La sorpresa con la nomina da parte del vescovo
Suor Marisa, forte del suo diploma da infermiera, si è fatta avanti sin dal primo minuto. Le sue mani hanno toccato e curato tanti corpi attaccati dal male dell’Aids, che avevano bisogno di tornare in vita, letteralmente. Dopo che da ragazza si è buttata sulle strade della vita per raccogliere tossicodipendenti, derelitti, uomini e donne in fin di vita a causa del male che svuota da dentro, il dramma della droga.
Quando è arrivata la nomina del vescovo, in lei si è fatta strada solamente la sorpresa. “Gli ho chiesto come mai avesse scelto me. Lui mi ha detto: Tu hai le mani in pasta e abbiamo bisogno di una persona che ha toccato la vita ferita. Ed io posso solo dire che in questa missione devo continuare ad essere la piccola serva della carità che insieme agli altri può fare rete e aiutare le persone che soffrono”.
La dura realtà della Caritas di Napoli
Nelle prima dichiarazioni della suora da direttrice della Caritas Diocesana di Napoli la religiosa ha spiegato che tutto quello che la Caritas diocesana ha svolto fino a questo momento non va cancellato, e che lei stessa lavorerà “nel segno della continuità e della novità perché come ieri anche oggi tante persone donano la propria vita per la carità”. Ma ricordandosi allo stesso tempo che “vivere la carità non è dare soldi ma permettere all’altro di avere una dignità permettergli di camminare con le sue gambe”.
Insomma, non basta essere buoni operatori sociali, è necessario essere perfetti annunciatori di Cristo. Anche perché, di fatto, le emergenze che si troverà ad affrontare in una realtà come quella della Caritas a Napoli sono tantissime, dure da affrontare, nonostante si tratti di una vera e propria eccellenza in un territorio fortemente dolorante. Così il compito di Marisa assume un significato alto, e grande: quello di portare Cristo agli ultimi perché sono proprio loro che, come afferma Gesù stesso nel discorso delle Beatitudini, “saranno i primi”.

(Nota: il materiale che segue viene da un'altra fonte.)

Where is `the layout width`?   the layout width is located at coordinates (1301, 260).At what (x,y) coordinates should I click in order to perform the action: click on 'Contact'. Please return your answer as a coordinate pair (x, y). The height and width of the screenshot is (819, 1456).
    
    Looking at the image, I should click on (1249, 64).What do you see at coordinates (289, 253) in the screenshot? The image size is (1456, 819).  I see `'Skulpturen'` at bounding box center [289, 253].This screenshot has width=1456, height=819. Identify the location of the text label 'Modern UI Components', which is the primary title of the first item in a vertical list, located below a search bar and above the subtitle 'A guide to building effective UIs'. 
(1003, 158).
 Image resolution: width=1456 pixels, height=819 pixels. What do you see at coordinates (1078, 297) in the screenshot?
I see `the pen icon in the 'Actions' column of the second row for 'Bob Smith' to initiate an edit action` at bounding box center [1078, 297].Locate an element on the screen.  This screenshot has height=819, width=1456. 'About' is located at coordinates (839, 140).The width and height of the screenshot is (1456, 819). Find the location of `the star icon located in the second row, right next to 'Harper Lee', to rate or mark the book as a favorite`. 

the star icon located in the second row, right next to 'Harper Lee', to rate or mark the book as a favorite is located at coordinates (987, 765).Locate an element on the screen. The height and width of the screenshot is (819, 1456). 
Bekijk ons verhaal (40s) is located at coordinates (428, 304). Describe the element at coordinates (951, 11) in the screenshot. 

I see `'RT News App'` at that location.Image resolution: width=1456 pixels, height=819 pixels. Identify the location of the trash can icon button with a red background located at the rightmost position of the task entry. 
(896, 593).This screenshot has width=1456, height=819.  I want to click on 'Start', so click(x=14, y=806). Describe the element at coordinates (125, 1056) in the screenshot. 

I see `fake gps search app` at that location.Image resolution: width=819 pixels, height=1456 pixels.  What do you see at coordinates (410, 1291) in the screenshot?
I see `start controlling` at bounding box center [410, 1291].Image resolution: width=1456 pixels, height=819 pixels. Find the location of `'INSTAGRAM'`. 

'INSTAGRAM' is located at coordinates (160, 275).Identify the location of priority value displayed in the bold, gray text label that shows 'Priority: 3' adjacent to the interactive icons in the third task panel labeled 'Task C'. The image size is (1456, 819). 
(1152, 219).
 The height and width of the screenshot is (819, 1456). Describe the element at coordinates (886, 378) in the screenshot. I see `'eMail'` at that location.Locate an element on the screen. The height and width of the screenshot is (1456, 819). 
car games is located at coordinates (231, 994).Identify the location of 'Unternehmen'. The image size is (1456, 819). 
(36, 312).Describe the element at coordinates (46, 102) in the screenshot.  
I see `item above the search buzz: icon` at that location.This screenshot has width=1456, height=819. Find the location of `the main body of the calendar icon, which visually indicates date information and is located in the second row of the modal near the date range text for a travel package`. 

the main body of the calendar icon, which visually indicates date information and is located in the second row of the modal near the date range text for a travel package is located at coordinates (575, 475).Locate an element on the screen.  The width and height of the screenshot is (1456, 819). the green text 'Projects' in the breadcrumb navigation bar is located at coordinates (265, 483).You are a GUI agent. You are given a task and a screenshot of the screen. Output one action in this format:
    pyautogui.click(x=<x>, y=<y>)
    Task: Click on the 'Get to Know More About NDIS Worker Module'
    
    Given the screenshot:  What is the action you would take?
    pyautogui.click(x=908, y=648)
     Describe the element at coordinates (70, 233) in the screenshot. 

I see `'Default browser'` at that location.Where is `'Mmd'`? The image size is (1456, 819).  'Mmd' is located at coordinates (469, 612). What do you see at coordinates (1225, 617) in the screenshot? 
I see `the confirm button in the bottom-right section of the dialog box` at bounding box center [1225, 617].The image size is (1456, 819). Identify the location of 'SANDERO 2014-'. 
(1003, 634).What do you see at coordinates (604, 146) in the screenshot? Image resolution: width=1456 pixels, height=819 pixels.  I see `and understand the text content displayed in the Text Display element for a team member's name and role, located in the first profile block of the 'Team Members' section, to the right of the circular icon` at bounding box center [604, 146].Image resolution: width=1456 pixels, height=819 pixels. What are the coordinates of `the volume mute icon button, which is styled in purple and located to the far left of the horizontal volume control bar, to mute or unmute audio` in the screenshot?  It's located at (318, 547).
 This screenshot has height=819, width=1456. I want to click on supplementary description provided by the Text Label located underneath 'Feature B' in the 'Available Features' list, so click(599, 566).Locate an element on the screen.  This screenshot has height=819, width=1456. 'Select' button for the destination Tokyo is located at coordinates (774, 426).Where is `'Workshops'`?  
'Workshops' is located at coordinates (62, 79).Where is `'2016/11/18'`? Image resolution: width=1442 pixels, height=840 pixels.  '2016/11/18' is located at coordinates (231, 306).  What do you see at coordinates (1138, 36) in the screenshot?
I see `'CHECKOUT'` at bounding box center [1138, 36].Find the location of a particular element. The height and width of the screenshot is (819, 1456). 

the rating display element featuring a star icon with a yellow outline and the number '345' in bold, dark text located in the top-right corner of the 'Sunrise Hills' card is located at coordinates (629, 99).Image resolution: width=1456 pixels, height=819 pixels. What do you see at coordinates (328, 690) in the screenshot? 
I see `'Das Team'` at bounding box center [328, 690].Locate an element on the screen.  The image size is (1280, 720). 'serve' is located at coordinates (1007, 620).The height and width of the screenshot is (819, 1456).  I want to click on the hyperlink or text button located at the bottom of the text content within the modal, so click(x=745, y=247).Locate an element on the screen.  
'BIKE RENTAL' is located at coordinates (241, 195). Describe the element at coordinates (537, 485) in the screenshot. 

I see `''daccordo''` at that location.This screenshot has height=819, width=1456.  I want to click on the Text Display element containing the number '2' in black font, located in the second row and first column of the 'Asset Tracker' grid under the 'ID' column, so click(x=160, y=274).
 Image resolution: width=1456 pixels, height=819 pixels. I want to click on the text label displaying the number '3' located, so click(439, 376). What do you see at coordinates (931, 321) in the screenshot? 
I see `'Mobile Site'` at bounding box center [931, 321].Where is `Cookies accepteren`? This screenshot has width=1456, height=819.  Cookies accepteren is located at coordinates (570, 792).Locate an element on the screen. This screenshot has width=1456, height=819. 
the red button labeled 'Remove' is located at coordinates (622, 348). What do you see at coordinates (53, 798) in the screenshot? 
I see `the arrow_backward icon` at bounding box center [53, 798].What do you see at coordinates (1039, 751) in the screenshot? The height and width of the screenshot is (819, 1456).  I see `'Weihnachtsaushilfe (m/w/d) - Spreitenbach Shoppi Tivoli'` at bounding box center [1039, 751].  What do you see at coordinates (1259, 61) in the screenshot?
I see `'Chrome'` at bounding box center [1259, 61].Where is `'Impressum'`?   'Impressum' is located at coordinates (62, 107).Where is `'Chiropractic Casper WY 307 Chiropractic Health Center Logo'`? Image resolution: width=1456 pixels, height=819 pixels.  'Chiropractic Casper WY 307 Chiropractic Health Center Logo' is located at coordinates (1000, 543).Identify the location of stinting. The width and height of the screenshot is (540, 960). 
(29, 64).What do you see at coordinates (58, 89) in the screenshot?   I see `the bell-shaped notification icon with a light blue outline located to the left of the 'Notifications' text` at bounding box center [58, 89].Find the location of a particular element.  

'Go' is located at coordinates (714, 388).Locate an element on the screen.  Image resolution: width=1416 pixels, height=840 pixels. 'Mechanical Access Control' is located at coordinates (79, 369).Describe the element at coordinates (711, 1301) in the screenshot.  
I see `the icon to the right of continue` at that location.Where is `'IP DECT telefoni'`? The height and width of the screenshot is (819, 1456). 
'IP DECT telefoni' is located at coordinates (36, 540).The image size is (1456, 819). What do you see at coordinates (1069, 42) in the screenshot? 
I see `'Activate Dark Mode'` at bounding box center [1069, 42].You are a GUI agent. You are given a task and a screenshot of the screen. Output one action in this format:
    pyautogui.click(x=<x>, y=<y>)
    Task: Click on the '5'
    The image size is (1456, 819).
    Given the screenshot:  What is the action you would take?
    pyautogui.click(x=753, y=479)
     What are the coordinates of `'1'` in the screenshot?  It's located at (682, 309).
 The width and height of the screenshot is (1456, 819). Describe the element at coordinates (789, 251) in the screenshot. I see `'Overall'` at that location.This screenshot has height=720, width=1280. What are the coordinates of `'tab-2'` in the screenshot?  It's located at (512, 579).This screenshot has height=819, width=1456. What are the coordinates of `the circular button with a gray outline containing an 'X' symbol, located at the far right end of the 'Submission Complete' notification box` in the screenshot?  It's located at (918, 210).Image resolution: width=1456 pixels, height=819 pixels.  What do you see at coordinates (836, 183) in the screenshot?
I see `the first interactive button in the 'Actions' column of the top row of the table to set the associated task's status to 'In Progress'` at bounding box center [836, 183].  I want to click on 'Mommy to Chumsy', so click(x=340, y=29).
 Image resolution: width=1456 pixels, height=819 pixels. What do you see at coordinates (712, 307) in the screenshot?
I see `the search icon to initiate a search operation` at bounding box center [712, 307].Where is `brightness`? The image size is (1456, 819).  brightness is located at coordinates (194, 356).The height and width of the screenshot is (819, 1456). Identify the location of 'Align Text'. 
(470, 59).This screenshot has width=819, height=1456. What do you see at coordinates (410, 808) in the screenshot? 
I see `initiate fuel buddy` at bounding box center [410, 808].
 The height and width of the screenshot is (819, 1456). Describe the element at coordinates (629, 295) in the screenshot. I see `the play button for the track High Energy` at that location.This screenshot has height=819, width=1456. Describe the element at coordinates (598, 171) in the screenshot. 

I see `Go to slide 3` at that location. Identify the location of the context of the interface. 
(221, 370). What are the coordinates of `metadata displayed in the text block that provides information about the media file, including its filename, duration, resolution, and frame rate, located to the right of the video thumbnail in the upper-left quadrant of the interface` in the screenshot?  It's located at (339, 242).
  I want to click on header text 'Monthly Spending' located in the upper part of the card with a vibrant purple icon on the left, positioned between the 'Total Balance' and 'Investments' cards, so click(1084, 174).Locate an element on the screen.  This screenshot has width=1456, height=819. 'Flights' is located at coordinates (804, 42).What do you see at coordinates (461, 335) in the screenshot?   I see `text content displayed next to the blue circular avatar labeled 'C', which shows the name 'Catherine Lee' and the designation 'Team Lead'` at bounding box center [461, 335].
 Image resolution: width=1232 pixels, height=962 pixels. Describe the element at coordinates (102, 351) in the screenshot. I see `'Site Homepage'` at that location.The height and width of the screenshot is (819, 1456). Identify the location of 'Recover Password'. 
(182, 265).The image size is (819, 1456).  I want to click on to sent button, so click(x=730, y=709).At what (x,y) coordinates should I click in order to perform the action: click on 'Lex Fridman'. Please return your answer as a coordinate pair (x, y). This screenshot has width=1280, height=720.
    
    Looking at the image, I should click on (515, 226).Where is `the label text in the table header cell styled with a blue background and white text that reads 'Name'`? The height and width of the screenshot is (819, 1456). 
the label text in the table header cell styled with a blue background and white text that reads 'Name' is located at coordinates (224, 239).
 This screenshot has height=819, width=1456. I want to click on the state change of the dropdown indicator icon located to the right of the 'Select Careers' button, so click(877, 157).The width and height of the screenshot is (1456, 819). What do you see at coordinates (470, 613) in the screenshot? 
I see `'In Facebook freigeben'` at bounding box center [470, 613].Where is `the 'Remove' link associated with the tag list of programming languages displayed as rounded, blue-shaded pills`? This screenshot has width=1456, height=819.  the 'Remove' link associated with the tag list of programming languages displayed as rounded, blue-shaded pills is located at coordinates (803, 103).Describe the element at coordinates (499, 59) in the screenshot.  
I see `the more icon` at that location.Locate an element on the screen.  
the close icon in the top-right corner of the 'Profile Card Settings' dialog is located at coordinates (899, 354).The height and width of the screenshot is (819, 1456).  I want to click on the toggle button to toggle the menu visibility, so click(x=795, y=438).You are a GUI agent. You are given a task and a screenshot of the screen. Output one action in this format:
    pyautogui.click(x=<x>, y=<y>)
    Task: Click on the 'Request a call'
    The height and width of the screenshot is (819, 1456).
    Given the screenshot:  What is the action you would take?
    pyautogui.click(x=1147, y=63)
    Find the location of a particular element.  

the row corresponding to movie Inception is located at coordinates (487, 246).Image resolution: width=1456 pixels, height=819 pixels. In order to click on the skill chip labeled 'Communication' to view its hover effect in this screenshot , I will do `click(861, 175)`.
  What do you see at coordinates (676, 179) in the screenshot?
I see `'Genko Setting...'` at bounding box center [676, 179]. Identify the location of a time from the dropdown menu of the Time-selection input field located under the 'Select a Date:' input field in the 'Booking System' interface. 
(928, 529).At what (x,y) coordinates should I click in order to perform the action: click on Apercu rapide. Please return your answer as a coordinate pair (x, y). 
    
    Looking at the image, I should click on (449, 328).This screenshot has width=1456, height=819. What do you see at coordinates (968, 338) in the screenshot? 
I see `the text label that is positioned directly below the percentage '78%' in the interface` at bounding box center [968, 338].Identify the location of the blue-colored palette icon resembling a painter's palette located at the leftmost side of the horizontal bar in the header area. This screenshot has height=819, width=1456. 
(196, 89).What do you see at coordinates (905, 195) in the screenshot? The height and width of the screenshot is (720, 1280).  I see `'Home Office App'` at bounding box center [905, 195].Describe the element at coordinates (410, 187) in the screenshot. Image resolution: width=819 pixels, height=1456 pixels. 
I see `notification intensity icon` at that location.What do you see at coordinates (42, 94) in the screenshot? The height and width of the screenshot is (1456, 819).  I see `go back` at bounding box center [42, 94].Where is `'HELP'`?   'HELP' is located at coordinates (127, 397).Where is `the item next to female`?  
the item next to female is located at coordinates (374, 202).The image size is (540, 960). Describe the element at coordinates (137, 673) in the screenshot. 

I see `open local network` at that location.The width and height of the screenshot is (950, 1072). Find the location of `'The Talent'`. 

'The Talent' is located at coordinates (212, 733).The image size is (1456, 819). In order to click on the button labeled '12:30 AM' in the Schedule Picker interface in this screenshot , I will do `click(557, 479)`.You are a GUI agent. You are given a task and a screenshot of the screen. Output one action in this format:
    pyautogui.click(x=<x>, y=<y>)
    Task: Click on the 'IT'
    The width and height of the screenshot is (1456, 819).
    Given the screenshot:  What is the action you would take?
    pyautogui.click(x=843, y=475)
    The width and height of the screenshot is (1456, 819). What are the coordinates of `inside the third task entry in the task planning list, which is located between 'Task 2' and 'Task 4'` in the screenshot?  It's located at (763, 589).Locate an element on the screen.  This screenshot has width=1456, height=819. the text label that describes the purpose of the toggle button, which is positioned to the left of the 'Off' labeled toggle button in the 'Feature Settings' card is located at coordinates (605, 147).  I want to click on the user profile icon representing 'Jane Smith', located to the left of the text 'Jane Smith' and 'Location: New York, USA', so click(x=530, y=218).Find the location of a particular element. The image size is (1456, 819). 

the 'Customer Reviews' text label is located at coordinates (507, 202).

“In questo primo tempo non solo ascolterò ma osserverò e conoscerò per poi comprendere quale orientamento, come equipe diocesana, si vorrà adottare. Non dobbiamo dimenticare che arriviamo da un tempo in cui incontrare l’altro si ha paura”, ha spiegato la suora, ben consapevole di avere in tasca una ricetta con cui non si può sbagliare. Vale a dire, “riscoprire quella tenerezza e quella vicinanza di cui parla Gesù quando ci parla del buon samaritano, del prendersi cura dell’altro e dell’I Care di cui parla don Milani”.